Наступил долгожданный момент. Наконец он может показать мне то, о чем столько рассказывал. «Смотри, узнаешь?» С многочисленных газетных вырезок на меня глядело ангелоподобное дитя в светлых кудряшках. Это кадры из фильма «Пятнадцатилетний капитан», в котором он снимался ребенком в эпизодической роли. «Помнишь сценку, где я бросаю Джеку яблоко, и он с лету насаживает его на нож? На самом деле на нож он насаживал запасное яблоко, а мое даже не пытался поймать. Я был потрясен, когда увидел, как это делается, и всем говорил, что кино — сплошное надувательство». Он развязал сверток, и на колени посыпались бумажки, испещренные детскими каракулями, — письма благодарных и восхищенных юных зрителей. А вот семейные альбомы, где тот же ангелочек на коленях у собственной мамы, фотографии родственников, именитых и не очень. Мы сидим, склонившись над драгоценным архивом, а рядом стоит нарядный блестящий рояль — неизменный свидетель и участник наших бесконечных телефонных разговоров.

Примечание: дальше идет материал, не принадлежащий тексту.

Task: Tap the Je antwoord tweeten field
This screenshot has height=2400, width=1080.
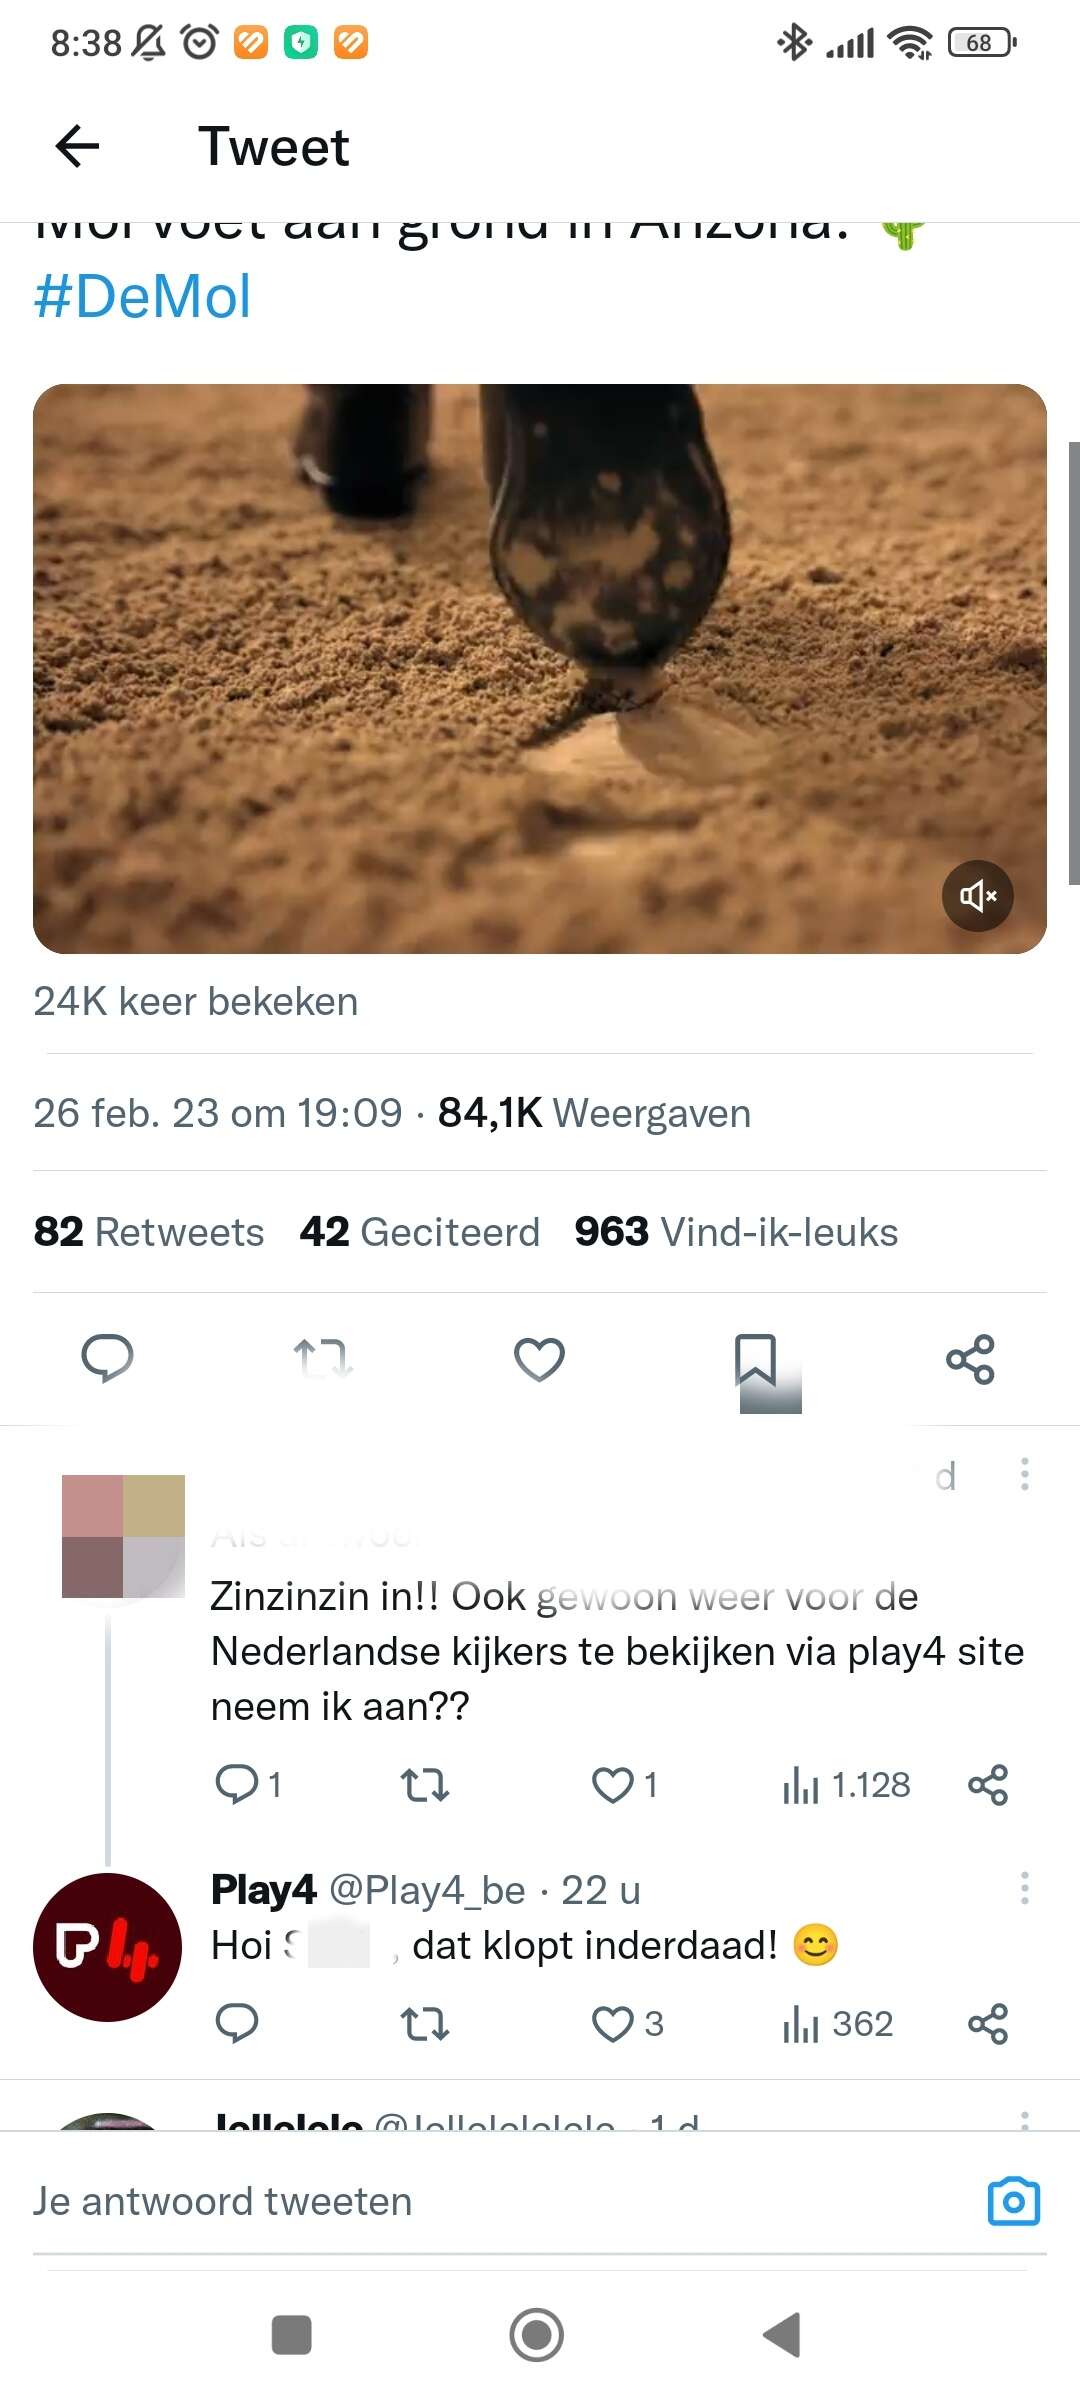Action: coord(500,2202)
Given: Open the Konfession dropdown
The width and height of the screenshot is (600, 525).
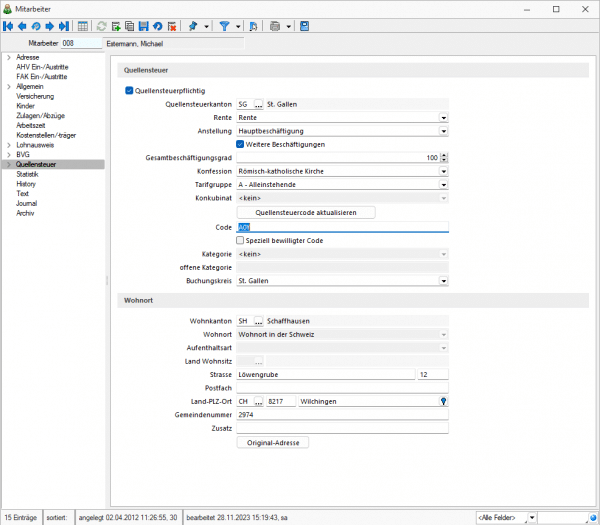Looking at the screenshot, I should (443, 171).
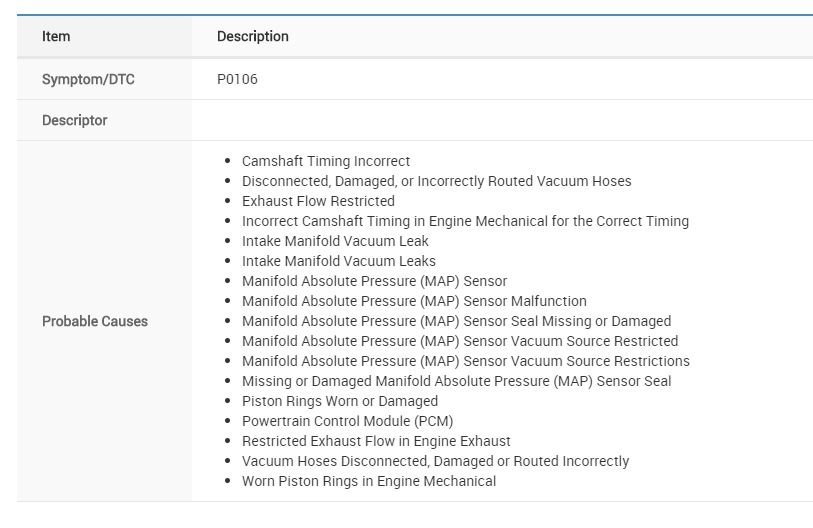Select the Symptom/DTC row label
The image size is (813, 528).
[x=88, y=79]
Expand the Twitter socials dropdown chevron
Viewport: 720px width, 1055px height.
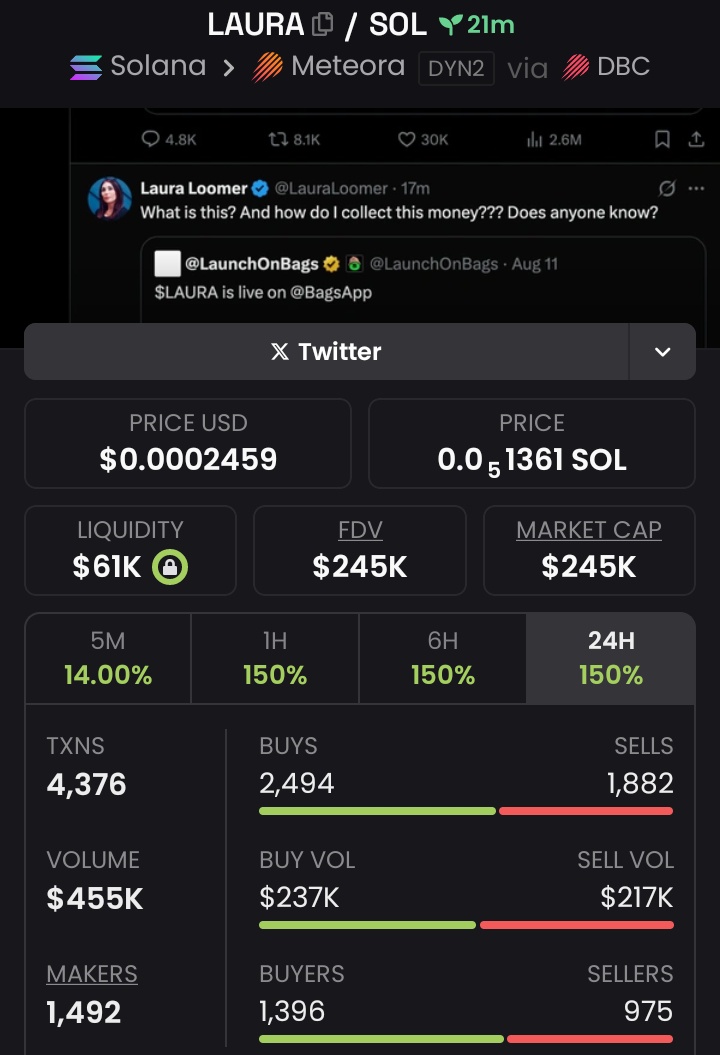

В комнату вошла мать. «Мы собираемся в гости, — растягивая слова, громко сообщила она. — Каковы ваши планы?» Я подняла голову и увидела, что она расстегивает блузку. Оставшись в нарядной кружевной комбинации и распустив волосы, она неторопливо ходила по комнате, примеряя серьги, бусы, пудрясь, причесываясь. «Пойдем погуляем», — предложил мой друг.
Боже, как хорошо на улице, как легко дышится. Ко мне опять вернулся дар речи. Мы смеялись, болтали, дурачились. Расстались поздно. Он поцеловал меня на прощанье и ушел своей летящей ванклиберновской походкой.
На следующий день встретились, как обычно, после занятий. Из-за дождя не пошли пешком, а поехали на трамвае. Сев на свободное место и положив себе на колени его папку, я принялась рассказывать что-то смешное о собрании нашей группы, но вдруг осеклась. На меня смотрели потухшие чужие глаза. «Что случилось?» — испуганно спросила я. «Ничего, просто не выспался». В метро на переходе мы расстались. Он сказал, что мама просила прийти пораньше. Дальше я поехала одна. Стоя в вагоне, смотрела в черные окна поезда, а когда очнулась, поняла, что проехала свою станцию.
В тот день телефон молчал. Мой друг позвонил только поздно вечером и сказал, что был страшно занят — бегал по маминым делам: забирал в библиотеке книжки, носил машинистке статью. Наступила пауза. «Все-таки что случилось?» — сдавленным голосом спросила я. Он помолчал, как бы собираясь с силами. «Вчера, когда я вернулся, мама устроила скандал, сказала, что пора все это кончать и надо заниматься. Я же говорил тебе, что не стоит с самого начала портить с ней отношения. Помнишь тот вечер, когда ты отказалась к нам пойти?» Я молчала. «Не расстраивайся, все будет как прежде», — дрогнувшим голосом сказал он.
Но «как прежде» не получалось. Все было так, да не так. Как в той игре, где просят найти десять отличий на двух почти идентичных картинках. На обеих — Большой зал консерватории, привычные места в бельэтаже слева, двое сидят рядом. Но на первой он смотрит на нее, а на второй — на сцену. На первой он перебирает ее пальцы, на второй — теребит программку. На первой, едва она открывает рот, он ловит каждое ее слово, на второй — не поворачивает головы.